**Your objective**
Look for "Task: Click step 2's 1,00 s elapsed value" in the entries below. Then write out exactly the line that holds it and every line after it, to the last, and nothing else.

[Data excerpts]
######

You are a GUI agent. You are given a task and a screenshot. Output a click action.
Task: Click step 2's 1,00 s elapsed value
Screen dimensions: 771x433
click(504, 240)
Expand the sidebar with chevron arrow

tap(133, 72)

######

**Problem solution**
Task: Click step 2's 1,00 s elapsed value
Screen dimensions: 771x433
click(504, 240)
Expand the sidebar with chevron arrow

tap(133, 72)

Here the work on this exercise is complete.